The answer should be every line below, retyped exactly.

[Stored entries]
Segment Open

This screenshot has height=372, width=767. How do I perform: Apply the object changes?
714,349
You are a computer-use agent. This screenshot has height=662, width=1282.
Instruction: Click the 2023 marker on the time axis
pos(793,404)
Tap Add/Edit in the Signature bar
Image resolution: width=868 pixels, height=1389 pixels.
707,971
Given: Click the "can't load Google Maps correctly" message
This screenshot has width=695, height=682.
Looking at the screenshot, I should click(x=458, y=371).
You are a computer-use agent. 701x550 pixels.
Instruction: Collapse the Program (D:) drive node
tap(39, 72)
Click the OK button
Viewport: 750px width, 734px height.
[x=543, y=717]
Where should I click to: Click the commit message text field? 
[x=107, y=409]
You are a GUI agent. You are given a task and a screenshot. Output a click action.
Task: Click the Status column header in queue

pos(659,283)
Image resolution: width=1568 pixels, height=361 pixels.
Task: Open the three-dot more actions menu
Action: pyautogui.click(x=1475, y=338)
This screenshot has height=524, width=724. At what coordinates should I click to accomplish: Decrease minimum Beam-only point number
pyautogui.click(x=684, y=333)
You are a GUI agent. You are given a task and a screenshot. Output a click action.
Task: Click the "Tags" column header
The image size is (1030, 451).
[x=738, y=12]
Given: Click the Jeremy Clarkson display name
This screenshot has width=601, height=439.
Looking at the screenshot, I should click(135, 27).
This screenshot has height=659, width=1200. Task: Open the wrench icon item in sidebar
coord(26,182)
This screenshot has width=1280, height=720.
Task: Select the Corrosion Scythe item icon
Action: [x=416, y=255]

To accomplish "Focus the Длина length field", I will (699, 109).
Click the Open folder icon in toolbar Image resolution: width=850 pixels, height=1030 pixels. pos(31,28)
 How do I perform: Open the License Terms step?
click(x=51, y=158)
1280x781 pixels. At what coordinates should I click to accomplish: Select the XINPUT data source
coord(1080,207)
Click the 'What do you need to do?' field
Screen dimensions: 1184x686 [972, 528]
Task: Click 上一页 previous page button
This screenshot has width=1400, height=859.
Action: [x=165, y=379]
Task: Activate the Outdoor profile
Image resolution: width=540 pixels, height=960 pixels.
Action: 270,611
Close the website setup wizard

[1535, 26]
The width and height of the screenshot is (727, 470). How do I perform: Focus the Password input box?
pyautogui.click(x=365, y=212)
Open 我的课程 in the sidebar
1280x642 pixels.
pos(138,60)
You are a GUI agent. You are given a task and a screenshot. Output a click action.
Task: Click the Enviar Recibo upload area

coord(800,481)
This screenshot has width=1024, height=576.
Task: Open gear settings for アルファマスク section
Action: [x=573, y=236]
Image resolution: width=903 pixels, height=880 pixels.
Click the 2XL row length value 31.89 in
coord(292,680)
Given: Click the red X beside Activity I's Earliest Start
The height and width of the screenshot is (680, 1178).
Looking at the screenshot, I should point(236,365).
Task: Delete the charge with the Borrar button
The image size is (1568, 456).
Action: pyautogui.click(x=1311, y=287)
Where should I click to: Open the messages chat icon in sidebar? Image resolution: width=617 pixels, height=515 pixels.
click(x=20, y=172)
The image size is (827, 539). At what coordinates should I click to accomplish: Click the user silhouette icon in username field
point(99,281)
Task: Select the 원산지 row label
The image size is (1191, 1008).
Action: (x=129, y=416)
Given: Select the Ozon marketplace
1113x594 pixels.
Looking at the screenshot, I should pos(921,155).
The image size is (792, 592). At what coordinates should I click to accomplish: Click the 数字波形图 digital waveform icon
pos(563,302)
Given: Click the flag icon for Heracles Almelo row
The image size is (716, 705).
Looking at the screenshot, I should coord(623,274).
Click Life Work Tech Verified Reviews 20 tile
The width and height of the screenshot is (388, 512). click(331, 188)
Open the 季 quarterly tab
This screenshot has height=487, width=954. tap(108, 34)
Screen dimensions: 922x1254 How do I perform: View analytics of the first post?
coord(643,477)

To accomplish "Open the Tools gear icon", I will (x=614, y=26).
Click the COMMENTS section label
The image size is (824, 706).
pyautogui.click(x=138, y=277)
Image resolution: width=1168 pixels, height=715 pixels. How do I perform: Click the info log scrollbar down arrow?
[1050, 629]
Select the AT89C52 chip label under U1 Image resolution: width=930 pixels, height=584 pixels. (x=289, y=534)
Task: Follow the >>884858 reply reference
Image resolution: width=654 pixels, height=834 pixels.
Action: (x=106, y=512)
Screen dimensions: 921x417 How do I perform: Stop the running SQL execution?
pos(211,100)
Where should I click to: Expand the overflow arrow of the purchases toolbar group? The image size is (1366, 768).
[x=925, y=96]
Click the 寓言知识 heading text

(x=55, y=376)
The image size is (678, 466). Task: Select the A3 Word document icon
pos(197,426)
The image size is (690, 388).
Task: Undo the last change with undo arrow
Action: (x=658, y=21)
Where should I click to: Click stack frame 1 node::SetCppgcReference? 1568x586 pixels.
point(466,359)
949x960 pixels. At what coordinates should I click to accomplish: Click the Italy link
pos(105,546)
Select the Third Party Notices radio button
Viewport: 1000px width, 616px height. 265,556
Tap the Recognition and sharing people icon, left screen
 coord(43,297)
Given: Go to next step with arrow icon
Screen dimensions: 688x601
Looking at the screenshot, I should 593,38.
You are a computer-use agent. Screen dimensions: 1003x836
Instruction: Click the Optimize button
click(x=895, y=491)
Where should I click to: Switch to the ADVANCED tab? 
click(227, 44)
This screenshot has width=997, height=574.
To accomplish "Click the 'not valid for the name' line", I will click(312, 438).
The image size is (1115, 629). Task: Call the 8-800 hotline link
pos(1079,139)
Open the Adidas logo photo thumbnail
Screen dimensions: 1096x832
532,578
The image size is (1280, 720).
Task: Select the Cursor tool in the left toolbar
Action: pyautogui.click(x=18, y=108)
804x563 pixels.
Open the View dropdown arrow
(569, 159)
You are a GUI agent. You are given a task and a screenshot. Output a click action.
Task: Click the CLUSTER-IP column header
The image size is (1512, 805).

Segment Closed

**RESPONSE FOR THIS EXERCISE**
This screenshot has height=372, width=767. How do I perform: Apply the object changes?
714,349
You are a computer-use agent. This screenshot has height=662, width=1282.
Instruction: Click the 2023 marker on the time axis
pos(793,404)
Tap Add/Edit in the Signature bar
Image resolution: width=868 pixels, height=1389 pixels.
707,971
Given: Click the "can't load Google Maps correctly" message
This screenshot has width=695, height=682.
Looking at the screenshot, I should click(x=458, y=371).
You are a computer-use agent. 701x550 pixels.
Instruction: Collapse the Program (D:) drive node
tap(39, 72)
Click the OK button
Viewport: 750px width, 734px height.
[x=543, y=717]
Where should I click to: Click the commit message text field? 
[x=107, y=409]
You are a GUI agent. You are given a task and a screenshot. Output a click action.
Task: Click the Status column header in queue

pos(659,283)
Image resolution: width=1568 pixels, height=361 pixels.
Task: Open the three-dot more actions menu
Action: pyautogui.click(x=1475, y=338)
This screenshot has height=524, width=724. At what coordinates should I click to accomplish: Decrease minimum Beam-only point number
pyautogui.click(x=684, y=333)
You are a GUI agent. You are given a task and a screenshot. Output a click action.
Task: Click the "Tags" column header
The image size is (1030, 451).
[x=738, y=12]
Given: Click the Jeremy Clarkson display name
This screenshot has width=601, height=439.
Looking at the screenshot, I should click(135, 27).
This screenshot has height=659, width=1200. Task: Open the wrench icon item in sidebar
coord(26,182)
This screenshot has width=1280, height=720.
Task: Select the Corrosion Scythe item icon
Action: [x=416, y=255]

To accomplish "Focus the Длина length field", I will (699, 109).
Click the Open folder icon in toolbar Image resolution: width=850 pixels, height=1030 pixels. pos(31,28)
 How do I perform: Open the License Terms step?
click(x=51, y=158)
1280x781 pixels. At what coordinates should I click to accomplish: Select the XINPUT data source
coord(1080,207)
Click the 'What do you need to do?' field
Screen dimensions: 1184x686 [972, 528]
Task: Click 上一页 previous page button
This screenshot has width=1400, height=859.
Action: [x=165, y=379]
Task: Activate the Outdoor profile
Image resolution: width=540 pixels, height=960 pixels.
Action: 270,611
Close the website setup wizard

[1535, 26]
The width and height of the screenshot is (727, 470). How do I perform: Focus the Password input box?
pyautogui.click(x=365, y=212)
Open 我的课程 in the sidebar
1280x642 pixels.
pos(138,60)
You are a GUI agent. You are given a task and a screenshot. Output a click action.
Task: Click the Enviar Recibo upload area

coord(800,481)
This screenshot has width=1024, height=576.
Task: Open gear settings for アルファマスク section
Action: [x=573, y=236]
Image resolution: width=903 pixels, height=880 pixels.
Click the 2XL row length value 31.89 in
coord(292,680)
Given: Click the red X beside Activity I's Earliest Start
The height and width of the screenshot is (680, 1178).
Looking at the screenshot, I should point(236,365).
Task: Delete the charge with the Borrar button
The image size is (1568, 456).
Action: pyautogui.click(x=1311, y=287)
Where should I click to: Open the messages chat icon in sidebar? Image resolution: width=617 pixels, height=515 pixels.
click(x=20, y=172)
The image size is (827, 539). At what coordinates should I click to accomplish: Click the user silhouette icon in username field
point(99,281)
Task: Select the 원산지 row label
The image size is (1191, 1008).
Action: (x=129, y=416)
Given: Select the Ozon marketplace
1113x594 pixels.
Looking at the screenshot, I should pos(921,155).
The image size is (792, 592). At what coordinates should I click to accomplish: Click the 数字波形图 digital waveform icon
pos(563,302)
Given: Click the flag icon for Heracles Almelo row
The image size is (716, 705).
Looking at the screenshot, I should coord(623,274).
Click Life Work Tech Verified Reviews 20 tile
The width and height of the screenshot is (388, 512). click(331, 188)
Open the 季 quarterly tab
This screenshot has height=487, width=954. tap(108, 34)
Screen dimensions: 922x1254 How do I perform: View analytics of the first post?
coord(643,477)

To accomplish "Open the Tools gear icon", I will (x=614, y=26).
Click the COMMENTS section label
The image size is (824, 706).
pyautogui.click(x=138, y=277)
Image resolution: width=1168 pixels, height=715 pixels. How do I perform: Click the info log scrollbar down arrow?
[1050, 629]
Select the AT89C52 chip label under U1 Image resolution: width=930 pixels, height=584 pixels. (x=289, y=534)
Task: Follow the >>884858 reply reference
Image resolution: width=654 pixels, height=834 pixels.
Action: (x=106, y=512)
Screen dimensions: 921x417 How do I perform: Stop the running SQL execution?
pos(211,100)
Where should I click to: Expand the overflow arrow of the purchases toolbar group? The image size is (1366, 768).
[x=925, y=96]
Click the 寓言知识 heading text

(x=55, y=376)
The image size is (678, 466). Task: Select the A3 Word document icon
pos(197,426)
The image size is (690, 388).
Task: Undo the last change with undo arrow
Action: (x=658, y=21)
Where should I click to: Click stack frame 1 node::SetCppgcReference? 1568x586 pixels.
point(466,359)
949x960 pixels. At what coordinates should I click to accomplish: Click the Italy link
pos(105,546)
Select the Third Party Notices radio button
Viewport: 1000px width, 616px height. 265,556
Tap the Recognition and sharing people icon, left screen
 coord(43,297)
Given: Go to next step with arrow icon
Screen dimensions: 688x601
Looking at the screenshot, I should 593,38.
You are a computer-use agent. Screen dimensions: 1003x836
Instruction: Click the Optimize button
click(x=895, y=491)
Where should I click to: Switch to the ADVANCED tab? 
click(227, 44)
This screenshot has width=997, height=574.
To accomplish "Click the 'not valid for the name' line", I will click(312, 438).
The image size is (1115, 629). Task: Call the 8-800 hotline link
pos(1079,139)
Open the Adidas logo photo thumbnail
Screen dimensions: 1096x832
532,578
The image size is (1280, 720).
Task: Select the Cursor tool in the left toolbar
Action: pyautogui.click(x=18, y=108)
804x563 pixels.
Open the View dropdown arrow
(569, 159)
You are a GUI agent. You are given a task and a screenshot. Output a click action.
Task: Click the CLUSTER-IP column header
The image size is (1512, 805).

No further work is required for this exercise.